BEGIN Input for this task
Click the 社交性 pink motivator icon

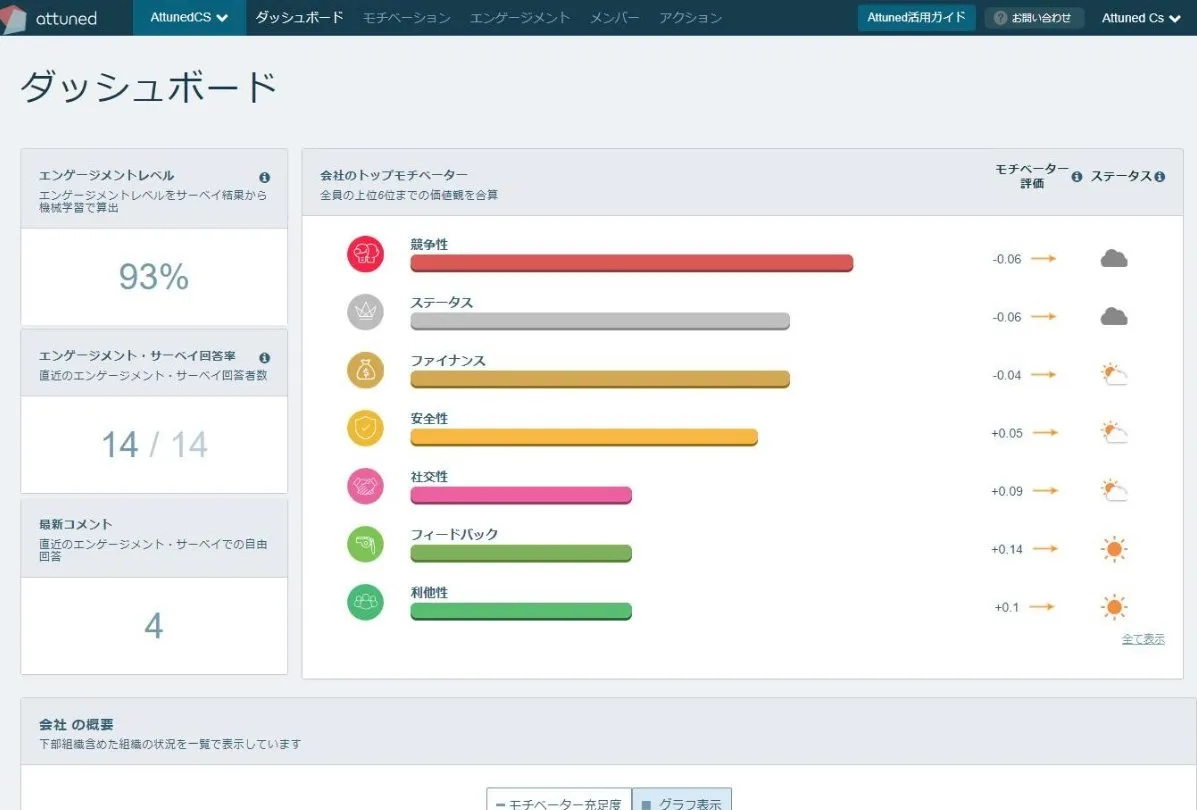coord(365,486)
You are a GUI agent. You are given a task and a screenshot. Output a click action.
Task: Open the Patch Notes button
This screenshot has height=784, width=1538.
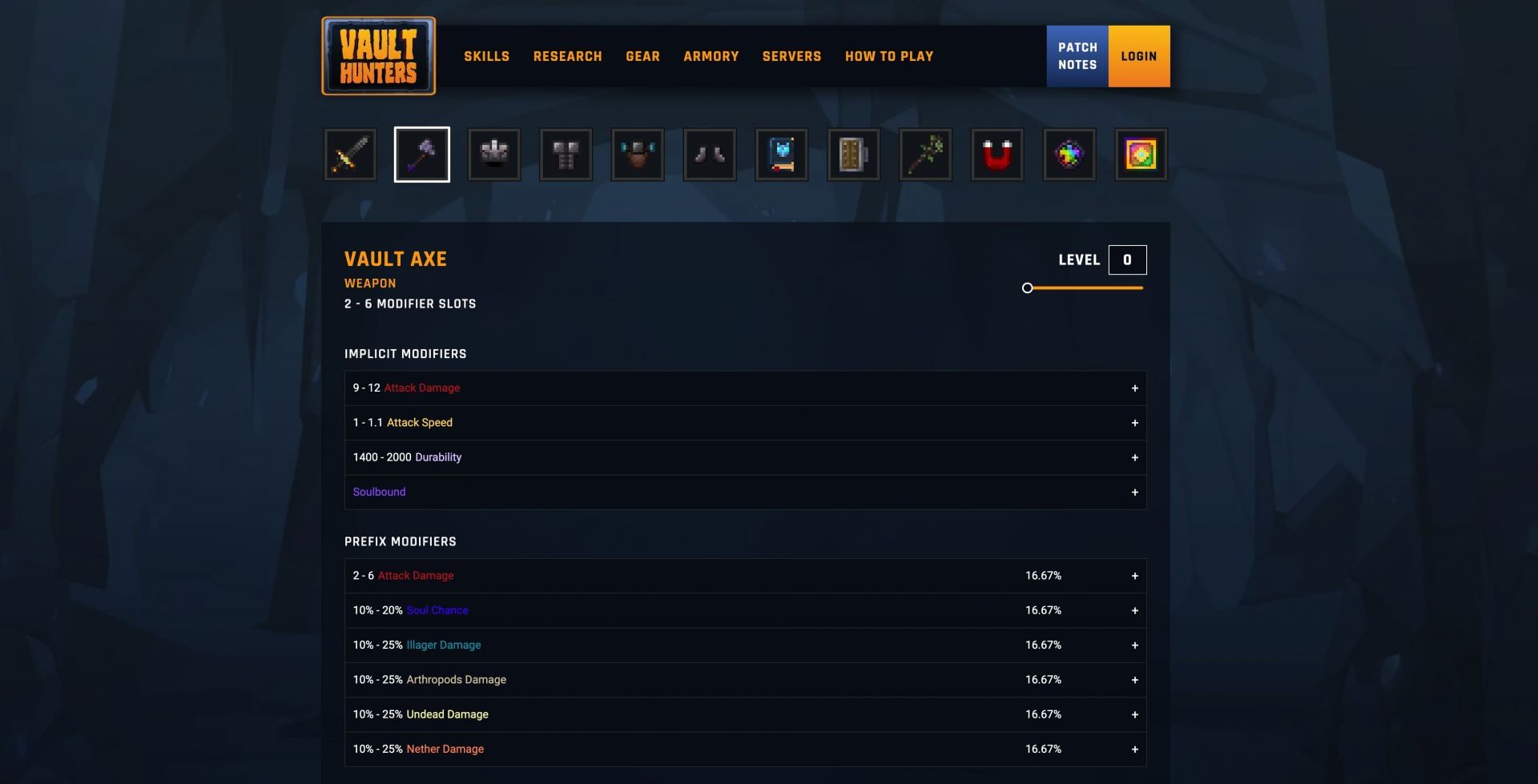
END Input for this task
Within the records, filter for lines that contain the word "screenshot" and show each one.

You are a GUI agent. You are given a task and a screenshot. Output a click action.
This screenshot has height=784, width=1538.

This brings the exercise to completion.